Sean cuales sean nuestras fuerzas y cualidades, si Dios nos ha llamado es porque confió en nosotros. Nos ha llamado para la vida cristiana y tal vez para la vocación religiosa o ministerial. El es quien nos da su Espíritu, el que nos unge para la misión, el que, a través de su Palabra, de los sacramentos y de la ayuda de la comunidad y de tantas personas, hace posible que respondamos con generosidad y fidelidad a su elección.
2. Marcos 2,13-17
a) La llamada que hace Jesús a Mateo (a quien Marcos llama Leví) para ser su discípulo, ocasiona la segunda confrontación con los fariseos. Antes le habían atacado porque se atrevía a perdonar pecados. Ahora, porque llama a publicanos y además come con ellos.
Es interesante ver cómo Jesús no aprueba las catalogaciones corrientes que en su época originaban la marginación de tantas personas. Si leíamos anteayer que tocó y curó a un leproso, ahora se acerca y llama como seguidor suyo nada menos que a un recaudador de impuestos, un publicano, que además ejercía su oficio a favor de los romanos, la potencia ocupante. Un «pecador» según todas las convenciones de la época. Pero Jesús le llama y Mateo le sigue inmediatamente.

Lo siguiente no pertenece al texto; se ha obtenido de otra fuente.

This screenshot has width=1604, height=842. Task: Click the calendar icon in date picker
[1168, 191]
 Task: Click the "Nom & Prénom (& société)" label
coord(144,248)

Ante la reacción de los fariseos, puritanos, encerrados en su autosuficiencia y convencidos de ser los perfectos, Jesús afirma que «no necesitan médico los sanos, sino los enfermos; no he venido a llamar justos, sino pecadores».
Es uno de los mejores retratos del amor misericordioso de Dios, manifestado en Cristo Jesús. Con una libertad admirable, él va por su camino, anunciando la Buena Noticia a los pobres, atendiendo a unos y otros, llamando a «pecadores» a pesar de que prevé las reacciones que va a provocar su actitud. Cumple su misión: ha venido a salvar a los débiles y los enfermos.
b) A todos los que no somos santos nos consuela escuchar estas palabras de Jesús. Cristo no nos acepta porque somos perfectos, sino que nos acoge y nos llama a pesar de nuestras debilidades y de la fama que podamos tener.
El ha venido a salvar a los pecadores, o sea, a nosotros. Como la Eucaristía no es para los perfectos: por eso empezamos siempre nuestra celebración con un acto penitencial.
Antes de acercarnos a la comunión, pedimos en el Padrenuestro: «Perdónanos». Y se nos invita a comulgar asegurándonos que el Señor a quien vamos a recibir como alimento es «el que quita el pecado del mundo».
También nos debe estimular este evangelio a no ser como los fariseos, a no creernos los mejores, escandalizándonos por los defectos que vemos en los demás. Sino como Jesús, que sabe comprender, dar un voto de confianza, aceptar a las personas como son y no como quería que fueran, para ayudarles a partir de donde están a dar pasos adelante.
A todos nos gusta ser jueces y criticar. Tenemos los ojos muy abiertos a los defectos de los demás y cerrados a los nuestros. Cristo nos va a ir dando una y otra vez en el evangelio la lección de la comprensión y de la tolerancia.
«Le concedes bendiciones incesantes, lo colmas de gozo en tu presencia» (salmo, II)
«Ojalá escuchéis hoy su voz» (aleluya)
«No he venido a llamar justos, sino pecadores» (evangelio).